Adeno-associated virus-mediated gene transfer of human aromatic L-amino acid decarboxylase protects mixed striatal primary cultures from L-DOPA toxicity.

Although L-DOPA is the drug of choice for Parkinson's disease, prolonged L-DOPA therapy results in decreased drug effectiveness and the appearance of motor complications. This may be due in part to the progressive loss of the enzyme, aromatic L-amino acid decarboxylase (AADC). We have developed an adeno-associated virus vector (AAV-hAADC) that contains human AADC cDNA under the control of the cytomegalovirus promoter. Infusion of this vector into the striatum of parkinsonian rats and monkeys improves L-DOPA responsiveness by improving AADC-mediated conversion of L-DOPA to dopamine. This is now the basis of a proposed therapy for advanced Parkinson's disease. A key concern has been that over-production of dopamine in striatal neurons could cause dopamine toxicity. To investigate this possibility in a controlled system, mixed striatal primary rat neuronal cultures were prepared. Exposure of cultures to high concentrations of L-DOPA induced the following changes: cell death in nigral and striatal neurons, aggregation of neurofilaments and focal axonal swellings, abnormal expression of DARPP-32, and activation of astroglia and microglial cells.
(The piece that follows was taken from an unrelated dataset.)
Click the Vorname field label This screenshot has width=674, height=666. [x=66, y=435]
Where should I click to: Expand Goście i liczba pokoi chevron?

Transduction of cultures with AAV-hAADC resulted in efficient and sustained neuronal expression of the AADC protein and prevented all the L-DOPA-induced toxicities. The protective effects were due primarily to AADC-dependent conversion of L-DOPA to dopamine and an increase in induction of vesicular monoamine transporter resulting in dopamine storage in cultured cells. These results suggest a neuroprotective role for AADC gene transfer against L-DOPA toxicity.